Sur la superficie non affectée, 89 millions d’hectares (18 pour cent du territoire) ont été inscrits au Registre central de la propriété foncière (RCA). « Il est impératif que le gouvernement s’occupe de la situation de ces 38 p. 100 , car la majeure partie du territoire a été acquise illégalement, a averti Brenda Brito , chercheuse à Imazon. D’ici 2025, selon l’institut, 16 000 km2 de forêt tropicale pourraient être victimes de la tronçonneuse et de l’incendie dans cette seule région.

Les litiges fonciers impliquant des millions de personnes touchées comprennent le territoire avec la région de l’Allemagne

L’expansion de l’agrobusiness au Brésil se poursuit avec des images et des chiffres poignants sur l’utilisation d’une violence inimaginable.

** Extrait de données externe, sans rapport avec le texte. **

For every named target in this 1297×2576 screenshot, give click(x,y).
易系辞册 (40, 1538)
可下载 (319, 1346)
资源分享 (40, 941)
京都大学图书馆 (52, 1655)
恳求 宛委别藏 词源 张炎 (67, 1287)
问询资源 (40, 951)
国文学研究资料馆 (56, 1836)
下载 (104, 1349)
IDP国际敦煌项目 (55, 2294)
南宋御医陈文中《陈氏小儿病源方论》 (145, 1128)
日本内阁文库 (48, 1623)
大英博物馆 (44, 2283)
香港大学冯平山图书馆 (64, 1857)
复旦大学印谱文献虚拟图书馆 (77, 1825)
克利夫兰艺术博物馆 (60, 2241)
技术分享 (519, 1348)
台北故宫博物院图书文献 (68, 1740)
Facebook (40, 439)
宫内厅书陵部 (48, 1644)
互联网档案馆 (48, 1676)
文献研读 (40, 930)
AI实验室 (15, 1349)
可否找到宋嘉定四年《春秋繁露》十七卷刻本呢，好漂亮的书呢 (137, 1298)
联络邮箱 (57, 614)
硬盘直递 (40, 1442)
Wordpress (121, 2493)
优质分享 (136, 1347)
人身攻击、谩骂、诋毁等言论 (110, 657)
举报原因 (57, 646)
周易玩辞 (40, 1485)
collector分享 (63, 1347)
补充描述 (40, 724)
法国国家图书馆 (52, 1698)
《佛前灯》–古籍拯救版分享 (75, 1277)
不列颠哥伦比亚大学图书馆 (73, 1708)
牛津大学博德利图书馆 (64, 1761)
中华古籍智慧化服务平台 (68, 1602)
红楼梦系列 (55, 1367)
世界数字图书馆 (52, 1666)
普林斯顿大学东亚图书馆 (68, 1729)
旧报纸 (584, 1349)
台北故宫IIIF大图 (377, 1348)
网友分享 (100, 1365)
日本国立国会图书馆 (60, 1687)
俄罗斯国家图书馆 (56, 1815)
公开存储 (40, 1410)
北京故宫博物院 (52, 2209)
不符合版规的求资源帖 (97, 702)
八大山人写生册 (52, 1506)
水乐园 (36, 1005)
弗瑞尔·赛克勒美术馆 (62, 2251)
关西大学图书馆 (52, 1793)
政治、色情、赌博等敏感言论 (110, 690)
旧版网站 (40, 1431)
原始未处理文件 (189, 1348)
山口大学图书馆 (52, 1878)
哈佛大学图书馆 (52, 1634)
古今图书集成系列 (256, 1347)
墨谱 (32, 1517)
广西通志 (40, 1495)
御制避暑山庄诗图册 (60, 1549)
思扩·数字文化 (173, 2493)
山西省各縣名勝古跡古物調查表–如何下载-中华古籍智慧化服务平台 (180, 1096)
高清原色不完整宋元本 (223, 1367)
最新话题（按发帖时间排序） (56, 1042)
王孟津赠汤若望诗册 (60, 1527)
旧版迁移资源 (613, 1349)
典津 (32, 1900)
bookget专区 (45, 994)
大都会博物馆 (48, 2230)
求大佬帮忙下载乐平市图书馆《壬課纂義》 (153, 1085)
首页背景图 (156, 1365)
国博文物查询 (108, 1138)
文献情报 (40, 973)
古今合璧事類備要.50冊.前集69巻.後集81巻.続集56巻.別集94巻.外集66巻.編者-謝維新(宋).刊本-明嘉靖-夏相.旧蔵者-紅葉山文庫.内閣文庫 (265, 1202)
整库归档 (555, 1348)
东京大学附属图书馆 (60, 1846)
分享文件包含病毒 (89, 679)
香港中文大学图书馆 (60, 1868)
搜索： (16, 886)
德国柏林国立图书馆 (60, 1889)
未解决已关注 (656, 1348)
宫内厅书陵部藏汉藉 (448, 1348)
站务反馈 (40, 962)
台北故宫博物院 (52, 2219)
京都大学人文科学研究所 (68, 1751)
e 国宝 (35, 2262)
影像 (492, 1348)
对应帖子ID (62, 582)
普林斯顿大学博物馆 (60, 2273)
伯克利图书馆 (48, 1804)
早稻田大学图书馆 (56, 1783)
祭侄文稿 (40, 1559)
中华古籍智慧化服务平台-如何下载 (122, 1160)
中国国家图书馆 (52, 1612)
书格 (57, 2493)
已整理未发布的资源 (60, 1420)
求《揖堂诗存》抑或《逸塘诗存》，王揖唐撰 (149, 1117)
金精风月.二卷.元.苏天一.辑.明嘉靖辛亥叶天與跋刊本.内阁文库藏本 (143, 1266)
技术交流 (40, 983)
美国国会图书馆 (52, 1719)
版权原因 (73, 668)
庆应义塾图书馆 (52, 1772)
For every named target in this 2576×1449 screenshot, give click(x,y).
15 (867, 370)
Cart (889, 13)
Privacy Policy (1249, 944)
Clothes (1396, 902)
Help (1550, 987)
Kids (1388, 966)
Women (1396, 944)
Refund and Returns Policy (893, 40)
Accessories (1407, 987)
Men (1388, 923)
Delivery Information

Selon la Commission pastorale des affaires foncières (CPT), les principaux propriétaires fonciers du secteur de l’exportation ont été responsables d’une augmentation de 22 pour cent des expulsions de terres et de 26 pour cent des meurtres depuis 2016. Rien qu’en 2016, année du coup d’État parlementaire contre la présidente Dilma Rousseff, au cours duquel l’agrobusiness a été particulièrement actif et agressif, les expulsions d’autochtones et de paysans sans défense ont eu lieu autour de 232 (deux cent trente-deux !) pour cent.

En 2016, un total de 910 000 personnes ont été touchées par 1 536 conflits fonciers à travers le Brésil. Les principales causes des affrontements étaient les luttes pour la terre, le travail et l’accès à l’eau. Parmi les personnes les plus touchées figuraient les peuples autochtones, les petits exploitants pauvres et les communautés afro-brésiliennes de quilombola. Entre 2015 et 2016, les tentatives de meurtre par le Latifundium sont passée de 59 à 74, soit 25 pour cent. Le nombre de personnes agressées physiquement est passé de 187 à 571 au cours de la même période; c’est-à-dire, par un hair-raising 205 pour cent. Les données sont alarmantes par rapport aux femmes rurales. Selon l’enquête du CPT, 482 femmes ont été victimes de violences dues à des conflits fonciers l’an dernier, soit une augmentation de 377 % par rapport à 2017.

Selon le CPT, les conflits provoqués par l’agro-industrie s’étendent sur plus de 37 millions d’hectares; une superficie de la taille du Japon, un peu plus que le territoire de l’Allemagne. L’Amazonie à elle seule est le site de 85 pour cent des litiges fonciers au Brésil, dont 54 pour cent - plus de la moitié - ont lieu dans les zones indigènes, que Bolsonaro considère comme “en retard” et avec la libération générale d’armes aux grands propriétaires fonciers mortellement menacés.

Mais l’un des ennemis du régime de Bolsonaro est les amoureux de la nature et les écologistes, que le chef d’État à l’allure psychotique a récemment accusé d’être à l’origine des feux de forêt. Rien qu’entre 2017 et 2018, 57 militants écologistes ont été assassinés au Brésil, un chiffre épouvantable qui a conduit le quotidien espagnol El Pais au titre dantesque : « Le Brésil, le pays le plus meurtrier au monde pour les écologistes”.